Click-target data
════════════════

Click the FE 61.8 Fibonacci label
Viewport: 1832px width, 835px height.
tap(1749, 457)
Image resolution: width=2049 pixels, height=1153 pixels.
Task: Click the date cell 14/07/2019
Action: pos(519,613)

════════════════

(Exercise prompt) Collect every line of the entries above that contains the string "height". Match its case exactly.

(Expected answer)
Viewport: 1832px width, 835px height.
Image resolution: width=2049 pixels, height=1153 pixels.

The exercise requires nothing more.